Introduction

Acute disseminated encephalomyelitis (ADEM), clinically isolated syndrome (CIS), Multiple sclerosis (MS) and Neuromyelitis optica spectrum disorders (NMOSD), collectively known as acquired demyelination syndromes (ADS), are being increasingly recognized in children.

Methods

Retrospective chart review of children with acquired demyelinating disorders presenting to a north Indian tertiary care hospital over 9 years (2009-2017) was done.

Results

Out of 95 cases, 66 were monophasic (19 ADEM and 46 CIS). Median age at presentation was 7years (Range:1-12years) with 41 boys. Among CIS, 19 had isolated acute transverse myelitis, 5 had NMOSD like presentation and rest were isolated optic neuritis, hemispheric and extrapyramidal syndromes. Most of the children had intact recovery with steroids.

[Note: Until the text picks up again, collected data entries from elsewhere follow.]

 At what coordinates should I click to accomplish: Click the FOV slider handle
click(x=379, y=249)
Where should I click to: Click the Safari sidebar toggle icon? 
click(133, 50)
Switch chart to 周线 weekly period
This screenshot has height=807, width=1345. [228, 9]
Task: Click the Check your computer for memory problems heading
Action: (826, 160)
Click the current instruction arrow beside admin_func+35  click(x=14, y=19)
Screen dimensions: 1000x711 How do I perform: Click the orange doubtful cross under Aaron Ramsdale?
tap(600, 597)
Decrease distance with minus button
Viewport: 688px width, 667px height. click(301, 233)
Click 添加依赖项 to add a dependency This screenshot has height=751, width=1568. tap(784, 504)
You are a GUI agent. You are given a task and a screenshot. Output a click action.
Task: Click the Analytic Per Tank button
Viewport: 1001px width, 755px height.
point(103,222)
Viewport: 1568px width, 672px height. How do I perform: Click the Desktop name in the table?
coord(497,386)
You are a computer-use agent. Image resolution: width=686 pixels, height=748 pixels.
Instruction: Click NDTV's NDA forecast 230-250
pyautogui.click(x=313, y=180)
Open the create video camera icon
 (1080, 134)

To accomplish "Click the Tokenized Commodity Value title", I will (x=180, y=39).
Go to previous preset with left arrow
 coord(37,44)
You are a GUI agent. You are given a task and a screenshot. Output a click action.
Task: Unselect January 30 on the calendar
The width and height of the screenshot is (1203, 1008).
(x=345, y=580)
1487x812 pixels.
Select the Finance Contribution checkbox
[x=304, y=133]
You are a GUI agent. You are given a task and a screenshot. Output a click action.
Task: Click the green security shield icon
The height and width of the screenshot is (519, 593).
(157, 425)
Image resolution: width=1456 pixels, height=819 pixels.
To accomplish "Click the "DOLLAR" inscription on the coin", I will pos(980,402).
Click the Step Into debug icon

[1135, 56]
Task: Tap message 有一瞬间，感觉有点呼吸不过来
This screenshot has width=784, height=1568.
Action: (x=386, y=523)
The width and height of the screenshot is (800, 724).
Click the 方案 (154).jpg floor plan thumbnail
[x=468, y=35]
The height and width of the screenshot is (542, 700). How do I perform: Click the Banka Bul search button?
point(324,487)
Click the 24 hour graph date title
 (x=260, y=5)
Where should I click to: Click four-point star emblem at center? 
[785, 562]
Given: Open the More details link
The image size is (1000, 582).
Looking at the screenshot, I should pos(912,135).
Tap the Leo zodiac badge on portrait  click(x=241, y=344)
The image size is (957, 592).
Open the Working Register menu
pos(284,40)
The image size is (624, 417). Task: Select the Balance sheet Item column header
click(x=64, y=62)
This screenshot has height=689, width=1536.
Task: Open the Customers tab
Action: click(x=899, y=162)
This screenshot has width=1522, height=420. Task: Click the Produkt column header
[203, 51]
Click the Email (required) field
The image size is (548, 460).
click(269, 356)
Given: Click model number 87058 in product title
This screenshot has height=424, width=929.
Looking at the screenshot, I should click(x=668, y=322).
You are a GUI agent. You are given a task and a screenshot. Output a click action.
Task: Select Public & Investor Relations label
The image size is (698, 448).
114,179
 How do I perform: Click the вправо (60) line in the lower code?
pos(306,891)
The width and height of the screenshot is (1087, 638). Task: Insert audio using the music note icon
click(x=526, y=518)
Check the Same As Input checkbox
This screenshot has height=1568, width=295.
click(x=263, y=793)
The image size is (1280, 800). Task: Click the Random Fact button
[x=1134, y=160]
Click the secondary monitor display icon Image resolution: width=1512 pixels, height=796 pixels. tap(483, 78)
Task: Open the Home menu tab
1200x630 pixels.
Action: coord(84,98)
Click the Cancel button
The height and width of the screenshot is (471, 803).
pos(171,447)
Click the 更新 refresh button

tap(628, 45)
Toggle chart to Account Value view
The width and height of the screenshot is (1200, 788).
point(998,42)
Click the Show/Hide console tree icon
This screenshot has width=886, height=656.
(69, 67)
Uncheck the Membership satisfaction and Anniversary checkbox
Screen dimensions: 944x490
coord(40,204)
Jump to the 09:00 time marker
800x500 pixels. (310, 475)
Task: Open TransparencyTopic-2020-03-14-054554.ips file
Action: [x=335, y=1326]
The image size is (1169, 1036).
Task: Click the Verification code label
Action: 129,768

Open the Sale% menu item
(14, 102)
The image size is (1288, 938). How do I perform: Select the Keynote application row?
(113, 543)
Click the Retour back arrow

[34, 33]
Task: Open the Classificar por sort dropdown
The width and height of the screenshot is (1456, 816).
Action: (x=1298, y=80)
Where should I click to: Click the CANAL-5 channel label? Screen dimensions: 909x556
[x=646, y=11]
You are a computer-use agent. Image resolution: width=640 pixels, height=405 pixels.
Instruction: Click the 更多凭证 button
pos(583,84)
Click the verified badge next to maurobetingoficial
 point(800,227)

Amongst the 29 patients with recurrent demyelination, majority were MS (18/29) followed by NMOSD (9/29; 2 were NMO ab positive), and multiphasic ADEM (2/29). Median age at presentation was 7.5years (range:3-12years) with 21 boys. Around 1/4^th had disability (PCPS score 3-6 in 7 children). Recurrent demyelinating disorders require long-term immunomodulation and Azathioprine is the preferred agent used in resource-limited settings. Mean relapses in MS and NMOSD was approximately 1.5 episode per patient. One child with NMO failed to respond to azathioprine and required rituximab.

Conclusion: Acquired demyelinating syndromes need early identification and institution of appropriate therapy to minimize morbidity, avoid mortality and optimize outcome. Azathioprine appears to be an effective immunomodulator in recurrent demyelination, particularly in resource limited settings.